Porém, o vlog aqui é entendido, como complemento à noção documento/monumento, é também um documento biográfico, aonde o eu, enquanto formação discursiva, encontra pela via da narração, novas formas de significar a si mesmo para um outro, dando sentido a uma determinada experiência dentro do tempo:

Esse leque de possibilidades de inscrição da voz narrativa no espaço biográfico, que vai das formas mais canônicas as menos discerníveis, se desdobra assim na ótica que viemos construindo […]. O que está em jogo, então, não é uma política da suspeita da veracidade ou da autenticidade dessa voz, mas antes a aceitação do descentramento constitutivo do sujeito enunciador, mesmo sob a marca de “testemunha” do eu, sua ancoragem sempre provisória, sua qualidade de ser falado e falar, simultaneamente, em outras vozes; essa partilha coral que sobrevêm – com maior ou menor intensidade – no trabalho dialógico tanto da oralidade quanto da escrita cuja outra voz protagonista é, evidentemente, a do destinatário/receptor (ARFUCH, 2010, p. 128).

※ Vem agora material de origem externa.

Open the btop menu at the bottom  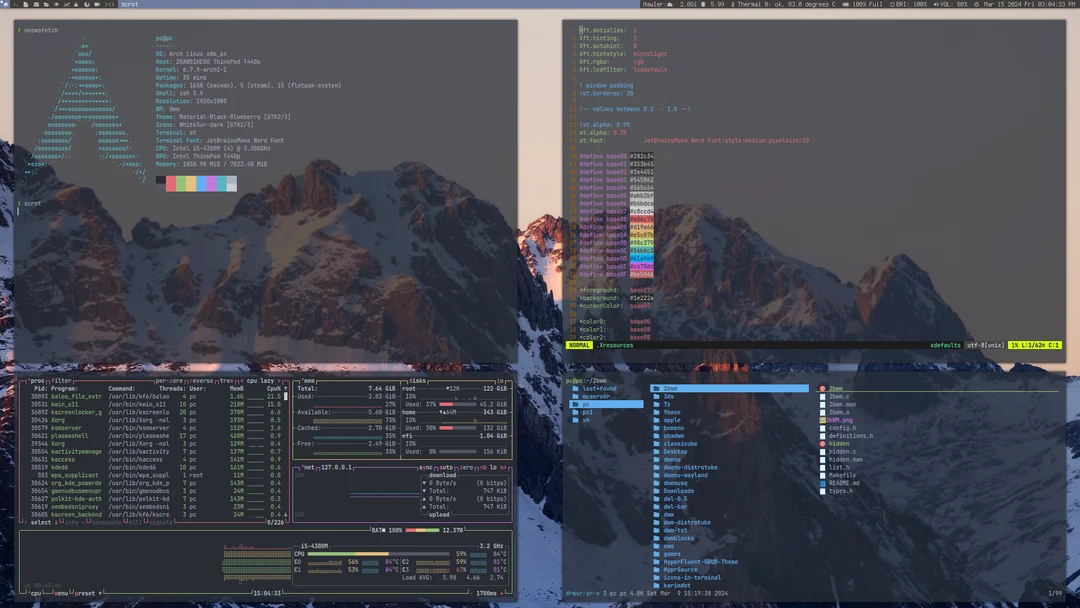[60, 593]

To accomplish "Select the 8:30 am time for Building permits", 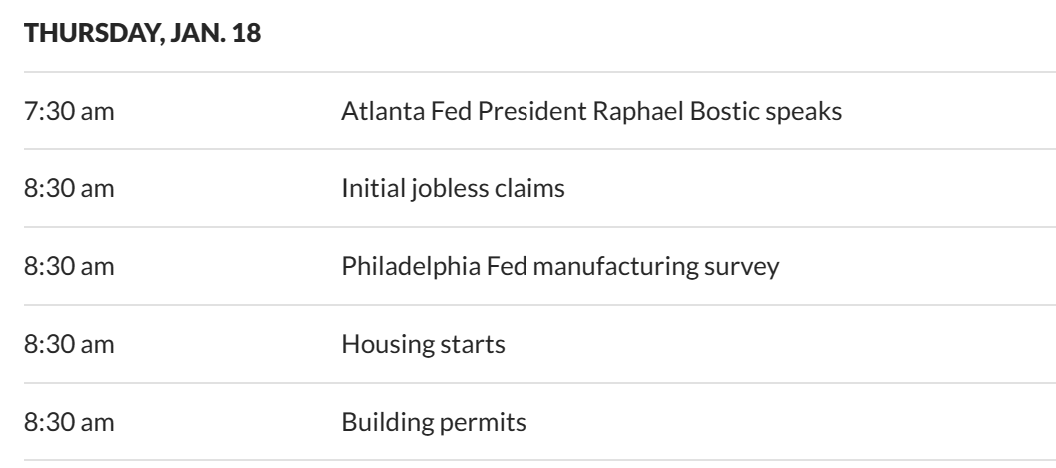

Seguindo esta mesma linha de raciocínio, podemos “encaixar” o vlog enquanto uma dimensão do gênero autobiográfico. Porém, se trata de uma manifestação específica da autobiografia, uma vez que é construída mediante critérios próprios do espaço virtual que lhe

deu origem. Em certo sentido, a Internet é, hoje, uma das grandes responsáveis pela revitalização do autobiográfico, não somente nos vlogs, mas também blogs, perfis em redes sociais e toda diversidade de documentação eletrônica que nasce com as novas tecnologias (ARFUCH, 2010, p.149-150).

O principal ponto, aqui, é tentar construir, por meio de um discurso autobiográfico que caracteriza o vlog, um ponto de estranhamento sobre o qual os alunos poderiam pensar a sua própria experiência dentro do tempo, como também, a forma pela qual essa experiência é entendida.

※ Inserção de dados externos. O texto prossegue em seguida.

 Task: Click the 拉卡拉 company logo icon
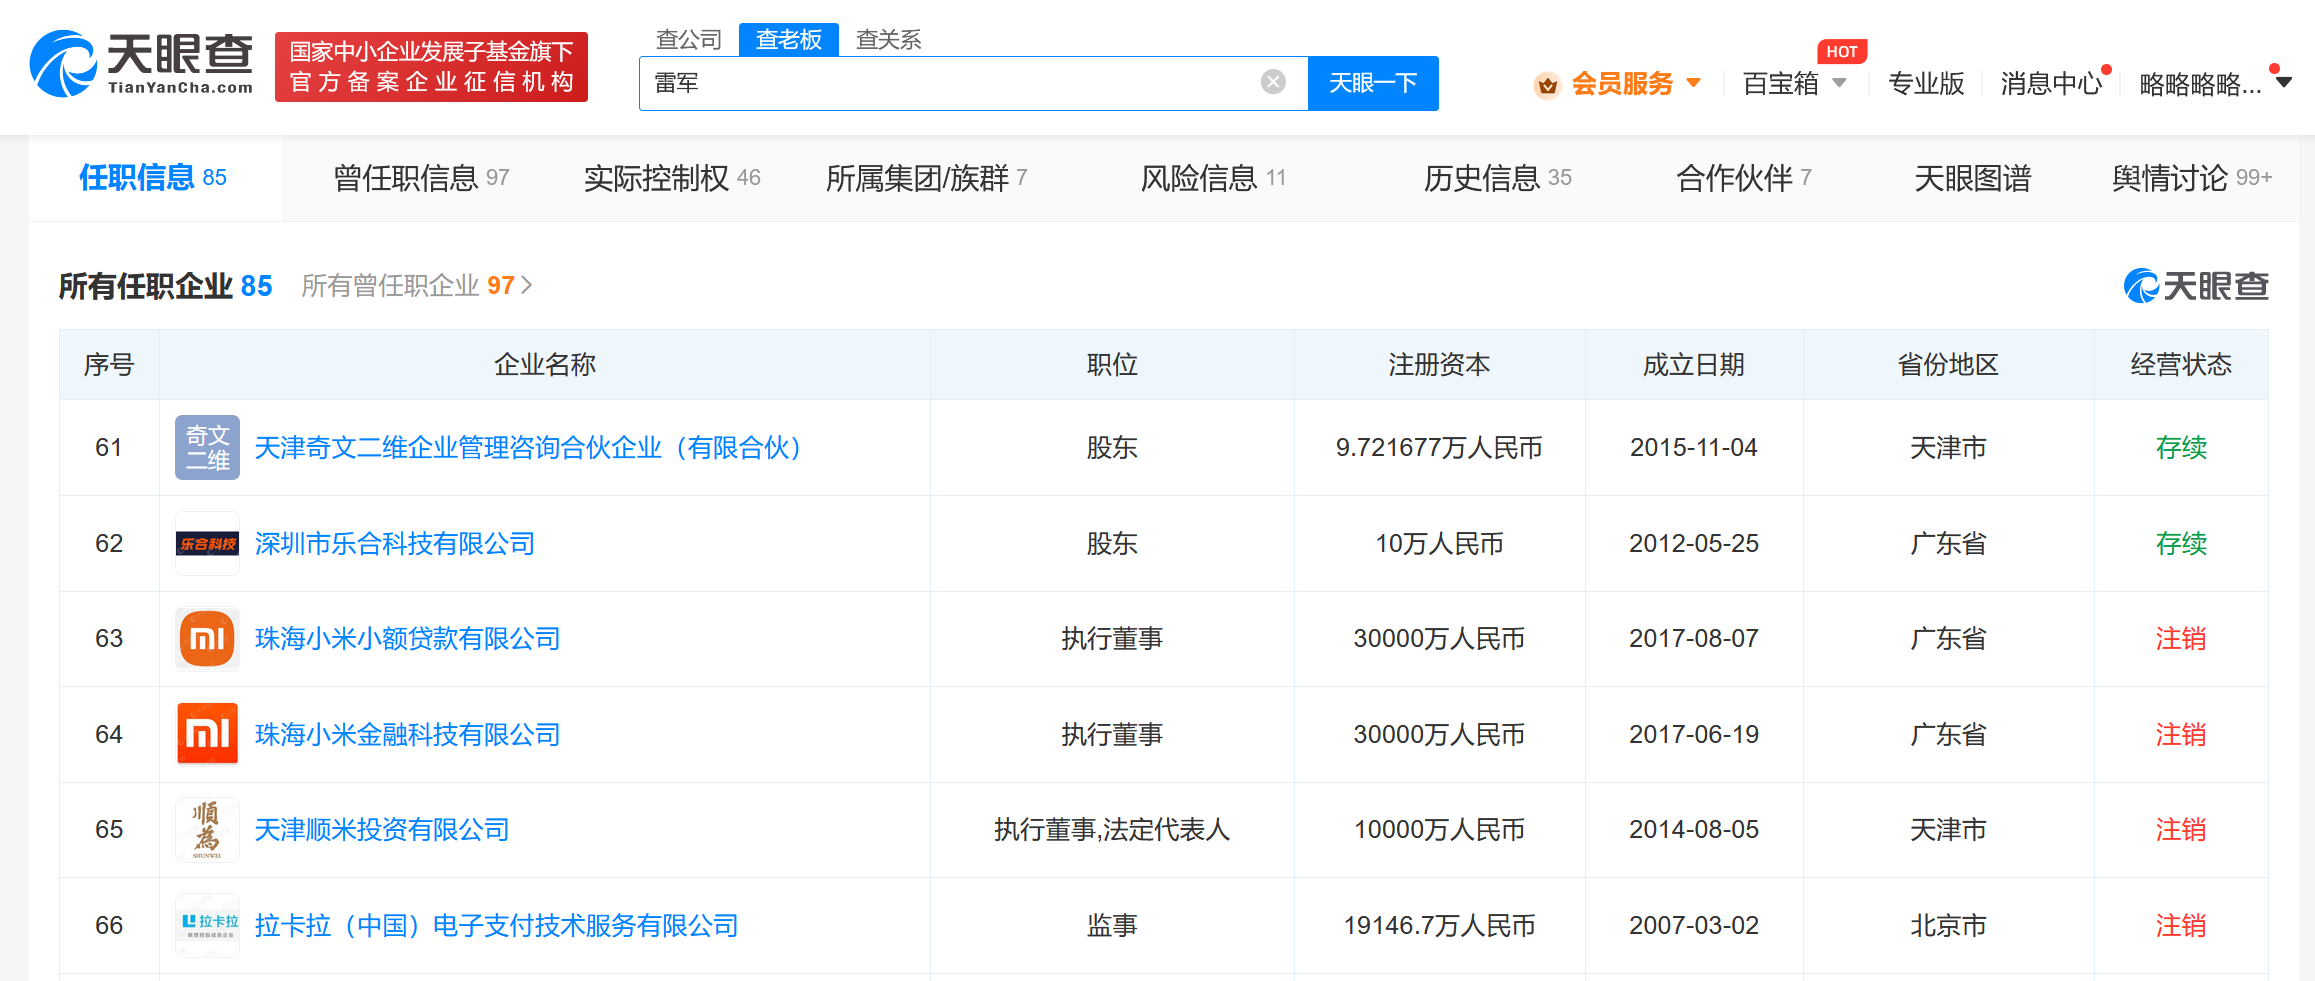(x=207, y=925)
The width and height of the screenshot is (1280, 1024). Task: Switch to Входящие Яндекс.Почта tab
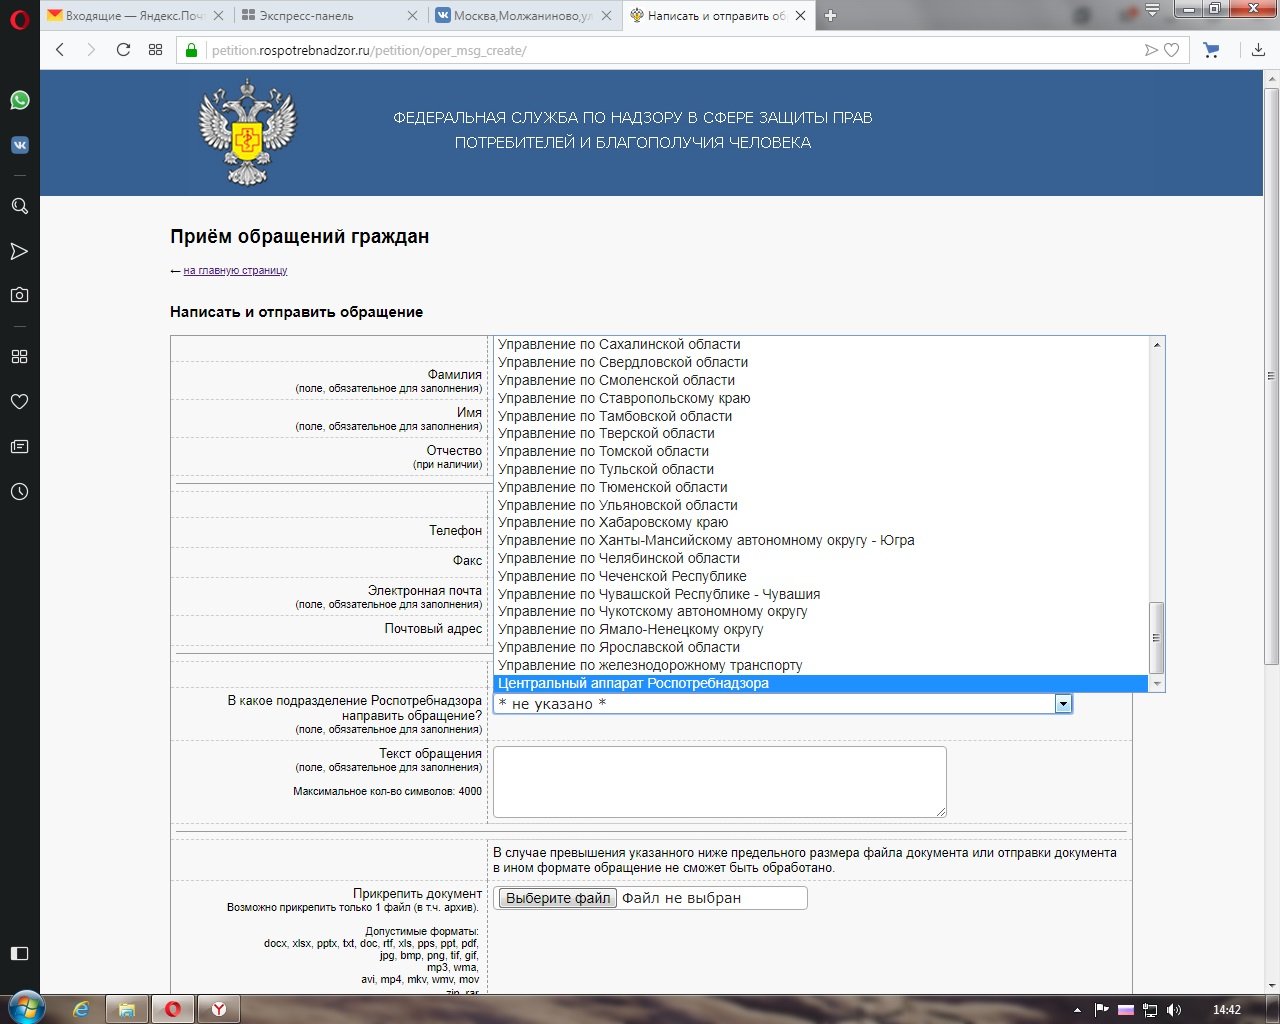[x=134, y=16]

O entendimento, a compreensão, não ocorre por si só. Em vez disso, a pré- compreensão individual, bem como o conhecimento, a experiência e a condição histórica desempenham um papel decisivo. Um texto escrito ou uma narrativa oral, ou o que deve ser entendido como uma narrativa do outro ou uma narrativa de si, deve ser integrado como um estrangeiro no próprio, isto é, um estranho no familiar [grifos do autor]. Isto pode ser reconhecido como interação do movimento da tradição e do movimento do intérprete, pelo qual a antecipação do significado da comunidade que nos conecta com a tradição transmite a compreensão da narrativa biográfica/autobiográfica (CUNHA, 2017, p. 10).

Em certo sentido, a fórmula anteriormente citada de Marc Bloch segue sendo invariavelmente verdadeira: a história enquanto compreensão é base comparativa para o presente, sobre a qual uma alternativa sobre nossas vidas pode ser construída. É sobre esse tipo de raciocínio que as últimas perguntas do questionário foram construídas.